Jean-Baptiste was selected by the Washington Commanders in the seventh round (222nd overall) of the 2024 NFL draft. He signed his four-year rookie contract on May 10, 2024. Jean-Baptiste recorded his first career sack in Week 3. He was placed on injured reserve on October 16, after suffering an ankle injury in Week 6. He was activated on November 23.

After suffering a torn pec in the Week 4 loss against the Atlanta Falcons, Jean-Baptiste was placed on injured reserve on October 1, 2025.
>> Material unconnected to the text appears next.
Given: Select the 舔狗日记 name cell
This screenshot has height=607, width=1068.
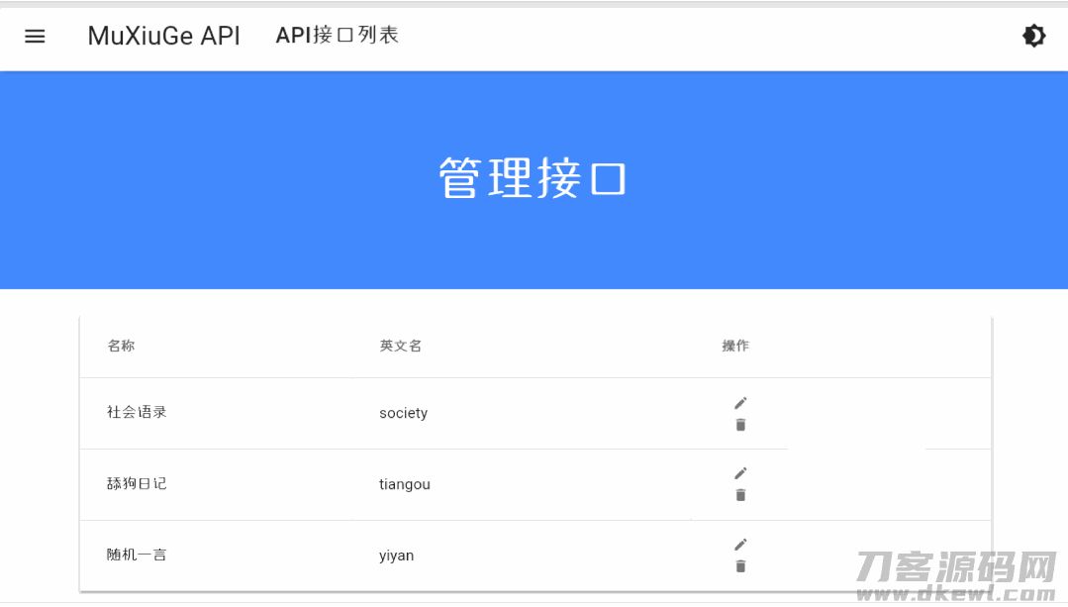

During the 2026 preseason, Jean-Baptiste switched from defensive end to outside linebacker in the new defensive scheme implemented by Daronte Jones.

Pre-draft measurables
| Height | Weight | Arm length | Hand span | Wingspan | 40-yard dash | 10-yard split | 20-yard split | Vertical jump | Broad jump |
| 6 ft 4+5⁄8 in (1.95 m) | 239 lb (108 kg) | 33+3⁄4 in (0.86 m) | 10 in (0.25 m) | 6 ft 8+1⁄2 in (2.04 m) | 4.66 s | 1.65 s | 2.71 s | 34.5 in (0.88 m) | 10 ft 7 in (3.23 m) |
All values from NFL Combine

==Career statistics==
===NFL===

NFL statistics
| Year | Team | Games |  | Tackles |  |  |  | Interceptions |  |  |  | Fumbles |  |  |  |
| GP | GS | Cmb | Solo | Ast | Sck | Int | Yds | TD | PD | FF | FR | Yds | TD |
| 2024 | WAS | 12 | 1 | 13 | 6 | 7 | 1.0 | 0 | 0 | 0 | 0 | 0 | 0 | 0 | 0 |
| Career |  | 12 | 1 | 13 | 6 | 7 | 1.0 | 0 | 0 | 0 | 0 | 0 | 0 | 0 | 0 |

===College===

College statistics
| Year | Team | Games |  | Tackles |  |  |  | Interceptions |  |  |  | Fumbles |  |  |
| GP | GS | Total | Solo | Ast | Sack | PD | Int | Yds | TD | FF | FR | TD |
| 2018 | Ohio State | Did not play |  |  |  |  |  |  |  |  |  |  |  |  |
| 2019 | Ohio State | 14 | 0 | 14 | 6 | 8 | 1.5 | 0 | 0 | 0 | 0 | 0 | 0 | 0 |
| 2020 | Ohio State | 6 | 2 | 6 | 3 | 3 | 1 | 0 | 0 | 0 | 0 | 0 | 1 | 0 |
| 2021 | Ohio State | 11 | 3 | 14 | 7 | 7 | 1.5 | 1 | 0 | 0 | 0 | 0 | 0 | 0 |
| 2022 | Ohio State | 11 | 0 | 19 | 9 | 10 | 4 | 0 | 0 | 0 | 0 | 1 | 0 | 0 |
| 2023 | Notre Dame | 13 | 12 | 49 | 21 | 28 | 5 | 1 | 0 | 0 | 0 | 1 | 1 | 0 |
| Career |  | 55 | 17 | 102 | 46 | 56 | 13 | 2 | 0 | 0 | 0 | 2 | 2 | 0 |

==Personal life==
Jean-Baptiste's cousin, Abry Jones, played for the Jacksonville Jaguars from 2013 to 2020.